Why Most IT Departments Are Modeled After a DMV (Even Yours!)
You don't meet a lot of people who think their state's Department of Motor Vehicles (DMV -- or whatever it's called where you live) should be a model for how to run business. Don't get me wrong -- the Nevada DMV, where I live, is pretty awesome as far as DMVs go. But still. Long lines, arbitrary rules, surly employees who delight more in saying "no" than "here's your license, sir/ma'am."
Yet thousands of companies across the world are using a government agency as their model for how to run IT.
Campaign rhetoric aside, governments have a bit of a vested interest in slowing down change in the way government works. Governments are meant to be stable, reliable and predictable -- and change opposes those goals. When governments change, they do so very slowly, after much public and political debate, and after many periods of review and comment. Governments rarely have to worry about being first to market, since they kind of have a monopoly on governing. Governments don't seem to have any motive to maximize their profits or minimize their losses. Governments, in short, can afford to not pursue change too avidly.

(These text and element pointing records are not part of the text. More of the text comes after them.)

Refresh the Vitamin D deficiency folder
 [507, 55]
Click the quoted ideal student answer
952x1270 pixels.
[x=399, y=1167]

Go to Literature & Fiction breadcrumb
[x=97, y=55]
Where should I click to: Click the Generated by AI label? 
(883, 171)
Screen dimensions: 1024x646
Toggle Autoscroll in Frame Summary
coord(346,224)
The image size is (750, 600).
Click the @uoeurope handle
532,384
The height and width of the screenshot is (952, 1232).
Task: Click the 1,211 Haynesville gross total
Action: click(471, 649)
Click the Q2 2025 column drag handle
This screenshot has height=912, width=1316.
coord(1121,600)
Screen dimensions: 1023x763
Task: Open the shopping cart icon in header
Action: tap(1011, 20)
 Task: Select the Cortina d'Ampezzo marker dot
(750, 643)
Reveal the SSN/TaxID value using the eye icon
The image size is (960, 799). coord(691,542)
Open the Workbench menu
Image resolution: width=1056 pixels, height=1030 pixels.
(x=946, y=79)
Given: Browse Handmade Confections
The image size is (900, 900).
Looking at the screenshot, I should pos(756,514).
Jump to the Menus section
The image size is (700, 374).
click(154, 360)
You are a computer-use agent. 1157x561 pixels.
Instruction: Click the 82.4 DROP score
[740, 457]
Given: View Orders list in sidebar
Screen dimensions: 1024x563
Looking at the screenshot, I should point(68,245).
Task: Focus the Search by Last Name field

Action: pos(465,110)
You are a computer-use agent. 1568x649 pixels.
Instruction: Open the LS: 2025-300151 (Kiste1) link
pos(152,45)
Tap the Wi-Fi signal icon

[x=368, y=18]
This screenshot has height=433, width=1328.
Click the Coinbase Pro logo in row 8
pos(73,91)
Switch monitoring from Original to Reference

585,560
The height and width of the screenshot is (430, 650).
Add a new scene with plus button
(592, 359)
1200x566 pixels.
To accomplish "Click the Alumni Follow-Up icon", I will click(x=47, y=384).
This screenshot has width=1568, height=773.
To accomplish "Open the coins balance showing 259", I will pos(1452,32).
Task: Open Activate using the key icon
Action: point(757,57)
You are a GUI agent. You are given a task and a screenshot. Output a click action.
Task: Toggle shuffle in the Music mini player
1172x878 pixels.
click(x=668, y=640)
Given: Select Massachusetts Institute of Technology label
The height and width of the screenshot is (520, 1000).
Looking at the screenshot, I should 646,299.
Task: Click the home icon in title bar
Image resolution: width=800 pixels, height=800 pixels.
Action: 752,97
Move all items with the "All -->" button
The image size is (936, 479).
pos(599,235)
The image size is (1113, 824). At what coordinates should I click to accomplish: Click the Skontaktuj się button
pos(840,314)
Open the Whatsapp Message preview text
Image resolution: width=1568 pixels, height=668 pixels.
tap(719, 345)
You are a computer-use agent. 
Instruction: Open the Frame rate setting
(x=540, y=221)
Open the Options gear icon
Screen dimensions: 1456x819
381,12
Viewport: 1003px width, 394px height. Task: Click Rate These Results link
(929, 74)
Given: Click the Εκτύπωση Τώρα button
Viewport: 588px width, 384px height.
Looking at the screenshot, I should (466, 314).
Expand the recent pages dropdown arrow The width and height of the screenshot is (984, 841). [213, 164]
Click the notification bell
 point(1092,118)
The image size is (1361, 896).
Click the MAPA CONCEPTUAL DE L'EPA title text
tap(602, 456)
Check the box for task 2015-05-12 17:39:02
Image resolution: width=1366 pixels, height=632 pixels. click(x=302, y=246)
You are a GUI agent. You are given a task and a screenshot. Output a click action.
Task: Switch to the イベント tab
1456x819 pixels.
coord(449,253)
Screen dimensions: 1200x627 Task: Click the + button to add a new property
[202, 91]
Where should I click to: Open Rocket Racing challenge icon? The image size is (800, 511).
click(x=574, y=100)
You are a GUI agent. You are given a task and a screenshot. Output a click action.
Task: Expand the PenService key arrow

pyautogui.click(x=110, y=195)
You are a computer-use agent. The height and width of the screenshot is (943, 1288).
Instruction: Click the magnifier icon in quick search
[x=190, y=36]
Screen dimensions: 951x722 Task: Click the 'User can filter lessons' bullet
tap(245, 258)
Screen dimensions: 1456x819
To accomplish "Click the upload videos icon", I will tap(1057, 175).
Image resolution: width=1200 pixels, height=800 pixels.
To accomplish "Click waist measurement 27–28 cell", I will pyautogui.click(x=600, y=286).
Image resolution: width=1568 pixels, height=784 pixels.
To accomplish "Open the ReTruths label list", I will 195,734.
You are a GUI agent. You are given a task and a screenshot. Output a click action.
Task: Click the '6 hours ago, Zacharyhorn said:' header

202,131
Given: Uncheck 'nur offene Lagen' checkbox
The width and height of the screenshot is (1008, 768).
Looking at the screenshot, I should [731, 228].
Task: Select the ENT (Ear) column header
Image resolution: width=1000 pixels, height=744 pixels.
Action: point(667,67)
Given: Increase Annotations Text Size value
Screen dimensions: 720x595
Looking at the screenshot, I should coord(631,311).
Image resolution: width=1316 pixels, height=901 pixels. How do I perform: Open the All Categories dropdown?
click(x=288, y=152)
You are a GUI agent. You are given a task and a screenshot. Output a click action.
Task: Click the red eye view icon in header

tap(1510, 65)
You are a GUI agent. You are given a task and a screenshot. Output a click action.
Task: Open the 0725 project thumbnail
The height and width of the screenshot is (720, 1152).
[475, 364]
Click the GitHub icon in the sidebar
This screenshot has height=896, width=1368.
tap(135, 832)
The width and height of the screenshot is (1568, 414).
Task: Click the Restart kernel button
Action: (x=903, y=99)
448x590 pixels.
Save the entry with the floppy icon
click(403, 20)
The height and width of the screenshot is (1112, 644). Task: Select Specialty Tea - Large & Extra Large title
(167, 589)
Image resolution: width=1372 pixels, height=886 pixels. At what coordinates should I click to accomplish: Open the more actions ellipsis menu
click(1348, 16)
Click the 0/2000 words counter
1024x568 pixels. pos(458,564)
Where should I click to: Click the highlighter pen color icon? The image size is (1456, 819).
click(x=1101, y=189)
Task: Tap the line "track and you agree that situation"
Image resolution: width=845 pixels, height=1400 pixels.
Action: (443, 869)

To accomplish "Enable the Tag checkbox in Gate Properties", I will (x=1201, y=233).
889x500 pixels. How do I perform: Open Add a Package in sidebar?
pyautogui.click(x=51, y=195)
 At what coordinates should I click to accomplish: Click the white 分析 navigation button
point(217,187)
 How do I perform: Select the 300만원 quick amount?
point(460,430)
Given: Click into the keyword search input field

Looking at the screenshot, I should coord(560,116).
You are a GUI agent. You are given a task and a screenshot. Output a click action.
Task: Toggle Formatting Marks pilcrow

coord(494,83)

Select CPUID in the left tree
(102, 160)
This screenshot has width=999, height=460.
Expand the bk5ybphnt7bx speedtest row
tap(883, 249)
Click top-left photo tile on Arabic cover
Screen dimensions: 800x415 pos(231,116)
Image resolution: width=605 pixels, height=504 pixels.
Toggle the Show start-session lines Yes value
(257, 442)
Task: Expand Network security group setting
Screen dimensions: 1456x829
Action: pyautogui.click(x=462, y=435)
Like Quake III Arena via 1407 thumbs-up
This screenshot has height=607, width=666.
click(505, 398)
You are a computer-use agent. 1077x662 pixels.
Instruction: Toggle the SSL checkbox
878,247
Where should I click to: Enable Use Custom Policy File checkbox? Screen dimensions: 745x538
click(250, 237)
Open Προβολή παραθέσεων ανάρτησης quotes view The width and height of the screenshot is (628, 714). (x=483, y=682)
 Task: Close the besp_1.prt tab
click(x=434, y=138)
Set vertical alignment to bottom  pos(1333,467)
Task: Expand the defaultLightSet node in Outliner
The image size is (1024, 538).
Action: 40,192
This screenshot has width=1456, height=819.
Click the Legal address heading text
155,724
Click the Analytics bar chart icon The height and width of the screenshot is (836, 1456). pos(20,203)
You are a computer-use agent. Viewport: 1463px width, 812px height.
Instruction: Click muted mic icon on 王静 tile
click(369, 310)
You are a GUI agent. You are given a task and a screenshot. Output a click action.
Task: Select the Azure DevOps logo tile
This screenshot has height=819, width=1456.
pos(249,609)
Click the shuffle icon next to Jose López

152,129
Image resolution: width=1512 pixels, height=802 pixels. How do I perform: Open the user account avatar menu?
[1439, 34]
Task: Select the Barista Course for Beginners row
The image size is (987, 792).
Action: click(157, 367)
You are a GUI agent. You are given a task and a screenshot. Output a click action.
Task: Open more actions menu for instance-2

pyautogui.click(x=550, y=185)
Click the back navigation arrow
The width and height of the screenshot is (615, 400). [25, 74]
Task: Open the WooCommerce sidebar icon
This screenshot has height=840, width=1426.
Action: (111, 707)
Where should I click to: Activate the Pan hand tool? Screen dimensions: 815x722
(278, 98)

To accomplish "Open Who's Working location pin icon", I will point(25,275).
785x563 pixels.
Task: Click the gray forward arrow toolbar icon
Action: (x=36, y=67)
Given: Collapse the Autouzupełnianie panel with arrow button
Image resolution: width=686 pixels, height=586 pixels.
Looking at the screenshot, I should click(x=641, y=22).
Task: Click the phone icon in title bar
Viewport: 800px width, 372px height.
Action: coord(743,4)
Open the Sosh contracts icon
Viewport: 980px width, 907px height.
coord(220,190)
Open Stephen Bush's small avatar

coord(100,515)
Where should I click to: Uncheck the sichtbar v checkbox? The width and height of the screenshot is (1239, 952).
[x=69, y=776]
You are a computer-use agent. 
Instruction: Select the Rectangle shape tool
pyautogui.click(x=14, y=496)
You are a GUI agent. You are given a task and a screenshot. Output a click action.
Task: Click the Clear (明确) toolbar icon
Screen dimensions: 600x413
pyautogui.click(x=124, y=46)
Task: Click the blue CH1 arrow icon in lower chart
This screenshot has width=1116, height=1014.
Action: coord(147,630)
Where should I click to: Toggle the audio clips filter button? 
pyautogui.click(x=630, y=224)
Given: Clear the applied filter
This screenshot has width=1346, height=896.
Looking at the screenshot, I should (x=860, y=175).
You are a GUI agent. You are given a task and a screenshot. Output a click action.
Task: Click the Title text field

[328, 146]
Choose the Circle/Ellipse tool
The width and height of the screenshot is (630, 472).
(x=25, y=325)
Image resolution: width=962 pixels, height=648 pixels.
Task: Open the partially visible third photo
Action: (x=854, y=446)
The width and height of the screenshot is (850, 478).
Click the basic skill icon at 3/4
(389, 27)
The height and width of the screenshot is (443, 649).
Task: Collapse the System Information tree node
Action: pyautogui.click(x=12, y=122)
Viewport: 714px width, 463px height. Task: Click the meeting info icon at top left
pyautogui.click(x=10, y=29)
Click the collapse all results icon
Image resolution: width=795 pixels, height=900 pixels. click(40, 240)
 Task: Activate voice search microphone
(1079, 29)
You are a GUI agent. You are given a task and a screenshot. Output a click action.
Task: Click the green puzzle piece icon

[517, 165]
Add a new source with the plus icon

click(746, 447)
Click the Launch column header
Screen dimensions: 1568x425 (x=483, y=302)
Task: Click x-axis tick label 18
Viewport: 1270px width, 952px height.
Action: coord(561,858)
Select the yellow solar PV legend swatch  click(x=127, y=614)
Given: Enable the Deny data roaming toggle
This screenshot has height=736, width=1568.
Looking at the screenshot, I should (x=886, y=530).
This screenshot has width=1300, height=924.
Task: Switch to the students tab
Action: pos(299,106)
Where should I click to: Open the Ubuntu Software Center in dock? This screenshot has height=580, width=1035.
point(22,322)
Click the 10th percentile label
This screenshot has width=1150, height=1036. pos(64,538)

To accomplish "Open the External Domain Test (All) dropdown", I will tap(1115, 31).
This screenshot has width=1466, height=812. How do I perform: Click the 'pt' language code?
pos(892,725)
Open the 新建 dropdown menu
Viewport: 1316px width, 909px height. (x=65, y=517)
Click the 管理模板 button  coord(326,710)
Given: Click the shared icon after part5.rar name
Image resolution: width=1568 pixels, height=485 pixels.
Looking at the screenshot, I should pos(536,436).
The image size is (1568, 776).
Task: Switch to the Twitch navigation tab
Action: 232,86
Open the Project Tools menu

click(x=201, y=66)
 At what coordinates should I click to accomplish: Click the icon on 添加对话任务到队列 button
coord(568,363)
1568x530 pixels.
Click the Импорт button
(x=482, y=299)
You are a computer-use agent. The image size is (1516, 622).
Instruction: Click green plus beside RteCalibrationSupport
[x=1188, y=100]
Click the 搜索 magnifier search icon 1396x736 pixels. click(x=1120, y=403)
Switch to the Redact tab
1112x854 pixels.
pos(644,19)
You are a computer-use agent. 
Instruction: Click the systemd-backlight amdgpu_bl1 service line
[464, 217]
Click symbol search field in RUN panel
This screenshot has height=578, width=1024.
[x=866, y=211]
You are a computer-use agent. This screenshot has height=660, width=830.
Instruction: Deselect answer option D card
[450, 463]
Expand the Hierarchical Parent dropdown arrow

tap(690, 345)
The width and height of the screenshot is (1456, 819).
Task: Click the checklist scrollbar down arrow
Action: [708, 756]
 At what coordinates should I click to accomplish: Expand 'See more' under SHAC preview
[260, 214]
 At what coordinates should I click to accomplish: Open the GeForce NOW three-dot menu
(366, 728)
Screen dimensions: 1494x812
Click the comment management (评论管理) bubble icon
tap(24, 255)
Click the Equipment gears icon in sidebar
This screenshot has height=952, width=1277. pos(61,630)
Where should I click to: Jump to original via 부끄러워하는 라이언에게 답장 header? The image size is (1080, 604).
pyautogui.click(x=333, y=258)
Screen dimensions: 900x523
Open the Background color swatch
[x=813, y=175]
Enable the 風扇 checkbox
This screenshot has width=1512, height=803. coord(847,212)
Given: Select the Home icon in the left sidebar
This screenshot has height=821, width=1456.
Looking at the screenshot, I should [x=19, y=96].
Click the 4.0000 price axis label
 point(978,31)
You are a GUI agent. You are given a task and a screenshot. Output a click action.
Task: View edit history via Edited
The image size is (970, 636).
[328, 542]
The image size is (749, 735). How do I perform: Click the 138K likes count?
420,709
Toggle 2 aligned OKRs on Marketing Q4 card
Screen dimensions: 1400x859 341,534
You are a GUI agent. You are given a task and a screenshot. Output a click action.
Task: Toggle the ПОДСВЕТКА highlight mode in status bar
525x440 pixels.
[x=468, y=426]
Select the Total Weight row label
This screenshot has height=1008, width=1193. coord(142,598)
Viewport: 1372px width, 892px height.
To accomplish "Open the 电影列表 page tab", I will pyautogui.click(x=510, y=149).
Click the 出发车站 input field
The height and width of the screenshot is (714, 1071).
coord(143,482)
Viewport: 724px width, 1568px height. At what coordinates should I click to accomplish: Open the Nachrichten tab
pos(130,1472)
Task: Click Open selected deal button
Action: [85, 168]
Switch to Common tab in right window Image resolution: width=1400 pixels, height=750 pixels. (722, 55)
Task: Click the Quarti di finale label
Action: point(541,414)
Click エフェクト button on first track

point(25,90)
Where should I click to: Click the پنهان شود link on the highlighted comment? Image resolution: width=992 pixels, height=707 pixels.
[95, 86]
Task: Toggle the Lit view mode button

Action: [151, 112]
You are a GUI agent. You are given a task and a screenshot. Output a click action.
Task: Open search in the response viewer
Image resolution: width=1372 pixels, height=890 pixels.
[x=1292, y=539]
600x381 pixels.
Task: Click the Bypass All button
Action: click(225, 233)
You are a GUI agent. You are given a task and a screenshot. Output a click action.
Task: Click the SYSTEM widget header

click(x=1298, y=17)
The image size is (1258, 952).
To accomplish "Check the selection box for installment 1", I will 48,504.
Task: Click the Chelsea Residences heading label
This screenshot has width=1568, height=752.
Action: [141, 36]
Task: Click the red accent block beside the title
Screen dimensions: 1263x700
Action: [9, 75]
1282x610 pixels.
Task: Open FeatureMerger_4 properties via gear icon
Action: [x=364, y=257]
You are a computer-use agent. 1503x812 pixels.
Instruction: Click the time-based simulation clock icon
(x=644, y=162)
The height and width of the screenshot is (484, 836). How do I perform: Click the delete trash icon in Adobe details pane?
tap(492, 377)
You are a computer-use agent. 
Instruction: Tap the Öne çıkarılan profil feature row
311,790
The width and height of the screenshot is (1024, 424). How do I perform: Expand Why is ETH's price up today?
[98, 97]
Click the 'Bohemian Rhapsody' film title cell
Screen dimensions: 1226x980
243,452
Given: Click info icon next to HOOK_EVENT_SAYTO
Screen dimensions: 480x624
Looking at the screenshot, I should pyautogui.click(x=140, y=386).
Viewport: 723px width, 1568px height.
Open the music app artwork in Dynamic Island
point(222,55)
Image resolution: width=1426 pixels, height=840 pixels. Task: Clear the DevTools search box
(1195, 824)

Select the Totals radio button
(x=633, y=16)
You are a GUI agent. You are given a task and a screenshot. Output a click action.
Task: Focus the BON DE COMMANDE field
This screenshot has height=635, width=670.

Business, on the other hand, needs the ability to change rapidly. A new technology comes along that can double your margins? Use it. A new product offers the ability to reduce IT overhead? Get it. New techniques reduce downtime by half? Adopt them. Businesses -- good ones, at least -- thrive on change.
So why are so many businesses running themselves like a government agency? Four letters: ITIL.Yes, the Information Technology Infrastructure Library, the IT management framework you've all heard of and may even be using. Created by the United Kingdom's Office of Government Commerce, a department of the UK government.
No, I'm not trying to beat up on ITIL. It's actually a pretty solid, comprehensive framework for managing IT. Given that most of us weren't doing much better of a job, ITIL offers some universal structure. My problem is that ITIL pretty much abhors change. No, not on paper -- on paper, ITIL manages and controls change. In practice, IT organizations use ITIL as a blunt instrument to halt change.
Let's face it, IT loves saying "no." As far back as the earliest days of computers in academia, the robe-wearing dungeon-dwellers known as "sysadmins" reveled in telling people "no." No, you can't have more computer time. No, you can't have more punch cards. No, you can't touch that. We had (and still have) good reasons: Users break things. If it weren't for users, nothing would ever break. Our job is to keep things running, and users are the enemy of that goal. We also hate change, for exactly the same reasons: Change means broken things, and more work for us. With all those users running around, we're not exactly short of things to do, so change is just another unwelcome burden. A new application? No. A new server? No. New domain? No.
ITIL and other IT management frameworks can take our genetic tendency to say "no" and codify it. "You want a new application installed? Well, you're going to have to go through the Change Management Process." Dilbert's pointy-haired boss couldn't have come up with anything better. Users who ask for the simplest things can be told "no," simply because the Rules support that position. Worse, in many companies, admins who step out of the change management framework to help a user with something small are chastised, written up, and put at the bottom of the list for promotions and interesting projects.
Yes, we absolutely need to manage change -- which is what ITIL is all about. We don't need to bury change, which is what too many organizations use ITIL -- and frameworks like it -- to do. Take a few minutes and evaluate your IT team to see if you're using your change management process as a codified way of saying "no." Simple, obviously non-destructive changes should have a way of being expedited in your organization. Remember, IT is there for the business, not just to follow the rules in a framework. Managing change is something we do because it is allegedly good for the business; when the framework isn't helping the business, consider changing the framework a bit.
(For the record, I really do like ITIL -- when it's implemented with common sense and an eye toward what the business really needs).